Si le geste de Francisco est profondément décevant pour notre équipe – compte tenu de l’espoir qu’il y avait même quelques années auparavant – sa décision n’est plus surprenante. Si vous avez suivi les séries de mon collègue Paul Hicks sur le prix du carbone et le marché du café, vous comprenez que les producteurs de café d’Amérique latine (grands et petits) font face à de grands défis pour la viabilité de leur modèle commercial. Les fluctuations et la volatilité des marchés amènent souvent les agriculteurs à prendre des décisions difficiles qu'ils préfèreraient éviter. La récente «crise du prix du carbone» n’est qu’un des défis de ces années difficiles pour les petits exploitants d’Amérique centrale (pour en savoir plus sur la sécheresse récurrente et la rouille des feuilles du caféier).

En tant que responsable de programme au Guatemala et au Mexique, je décrirai dans les prochains articles pourquoi la décision de Francisco n’était pas surprenante, en mettant en évidence les données que nous analysons concernant la rentabilité des exploitations agricoles. J'encadrerai les défis récurrents du changement climatique, de la dette / des prix et du manque d'opportunités dans les zones rurales et présenterai des solutions prometteuses ou des modèles alternatifs que les agriculteurs et les entrepreneurs brillants testent dans le cadre de leur quête insaisissable de rentabilité et prospérité.

Je terminerai la série avec quelques questions qui, espérons-le, conduiront l’industrie, les ONG et les amateurs de café à se demander ce qu’il faut faire. Que peut-on ameliorer? Et sommes-nous arrivés au point où la décision de Francisco n’est vraiment pas surprenante et… osons dire inévitable pour la majorité des petits (et de nombreux gros) caféiculteurs?

Quelles sont les implications pour le secteur du café dans son ensemble, quand un petit producteur brillant, énergique et engagé dans le commerce comme Francisco ne peut le faire fonctionner?

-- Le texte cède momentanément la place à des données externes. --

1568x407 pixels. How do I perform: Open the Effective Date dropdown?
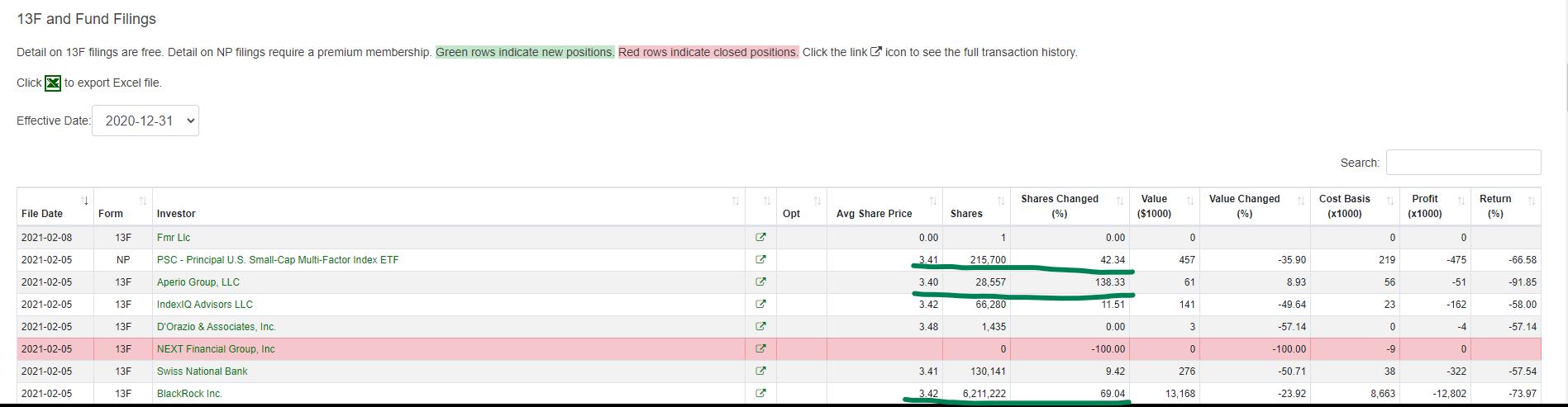(145, 121)
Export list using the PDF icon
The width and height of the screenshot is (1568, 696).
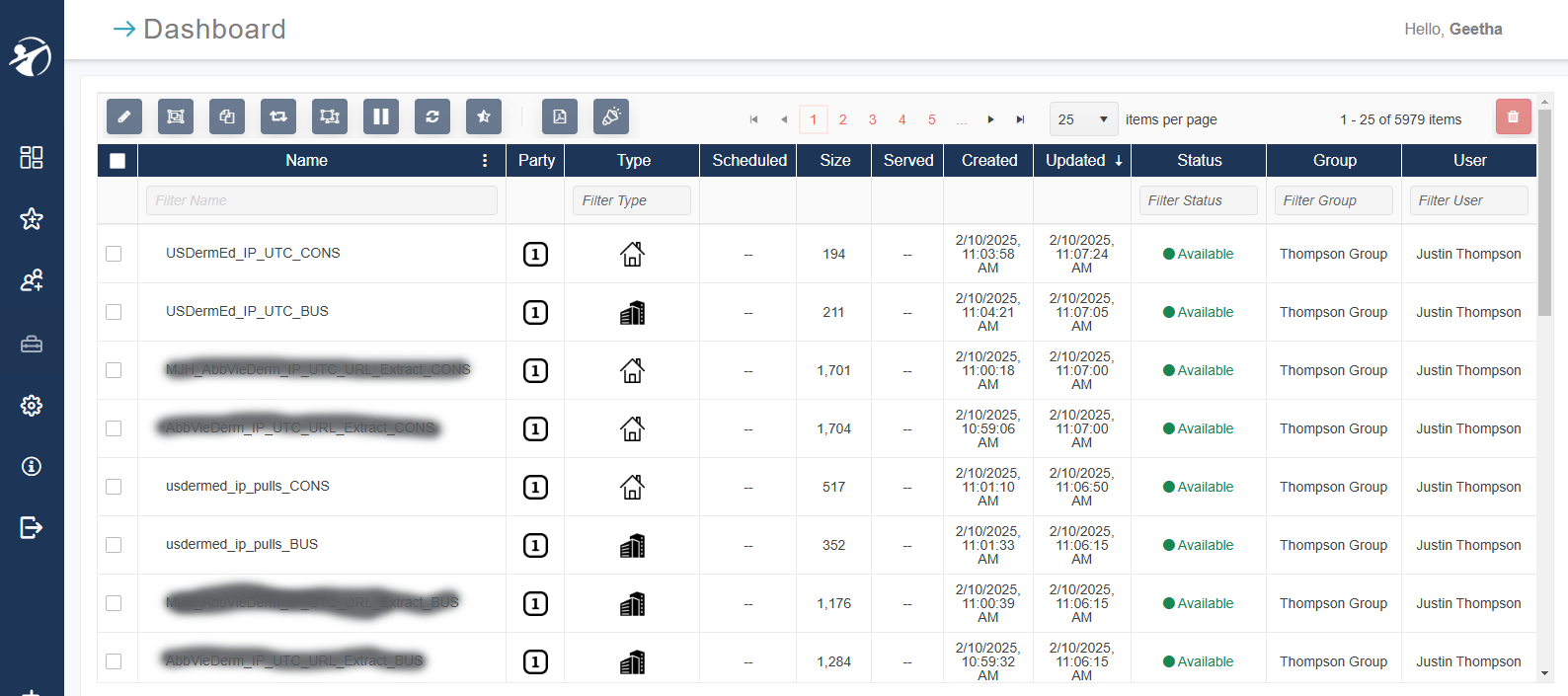[x=560, y=116]
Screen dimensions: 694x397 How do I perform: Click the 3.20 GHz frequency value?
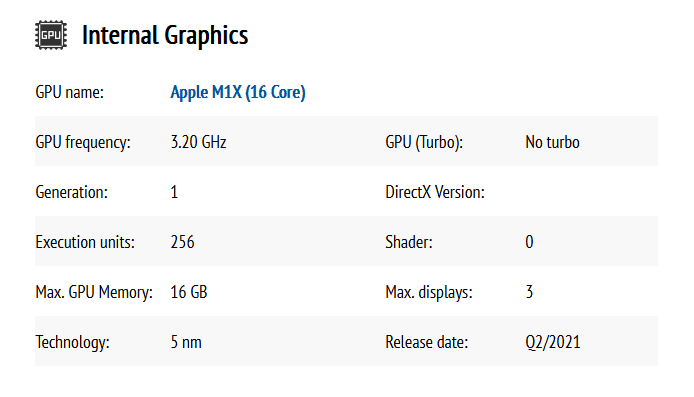(198, 142)
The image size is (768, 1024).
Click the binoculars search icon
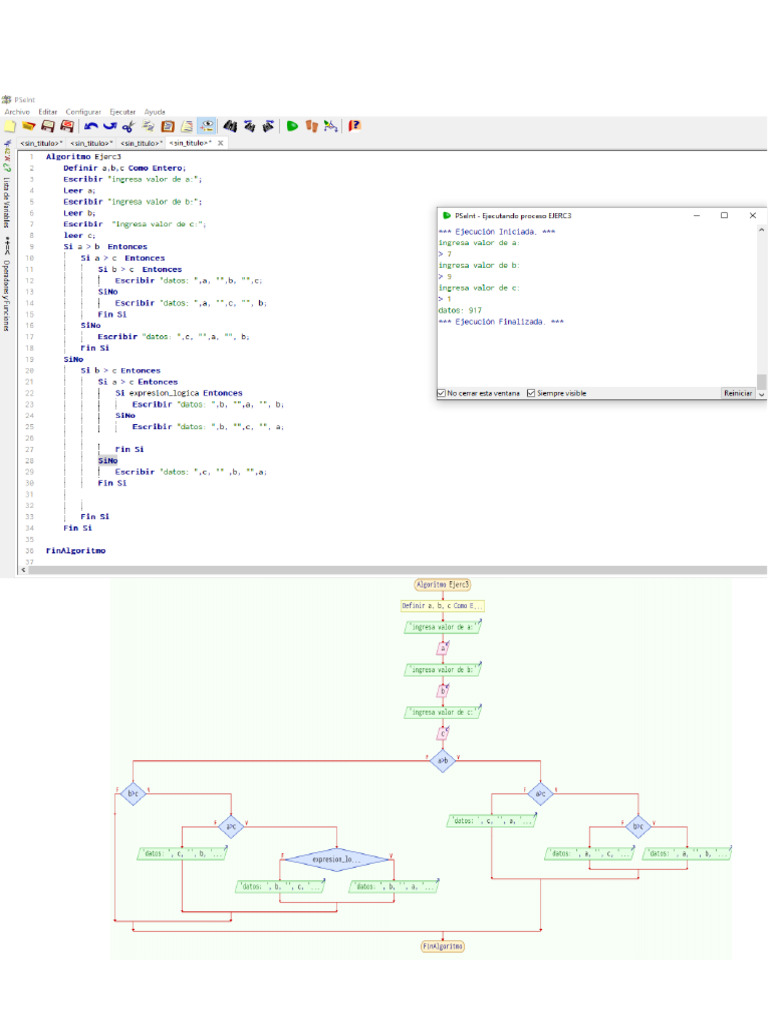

* Les vrais noms des personnes de cette histoire ont été changés

[Note: This story originally appeared in the CRS Coffeelands blog. It has been republished here with permission.]

Dan McQuillan
Dan McQuillan gère le portefeuille des moyens de subsistance en agriculture de Catholic Relief Services pour le Guatemala et le Mexique. Le programme vise à renforcer les moyens de subsistance des agriculteurs, à élargir les liens du marché et à protéger la base de ressources naturelles des agriculteurs. Avant de rejoindre CRS en 2012, il a travaillé dans l'agriculture en Amazonie équatorienne, dans un orphelinat rural au Honduras et comme cow-boy pendant des années dans des ranchs dans les montagnes Rocheuses. Dan est originaire de Calgary, en Alberta. Il est titulaire d'une maîtrise en pratique du développement, d'un certificat en agriculture tropicale de l'Université de Floride et d'un baccalauréat ès arts de l'Université McGill de Montréal. Dan vit à Guatemala avec sa famille. Chaque année, ils cultivent et traitent un petit mélange de café de Noël mélangé provenant de la région de Santa Rosa au Guatemala.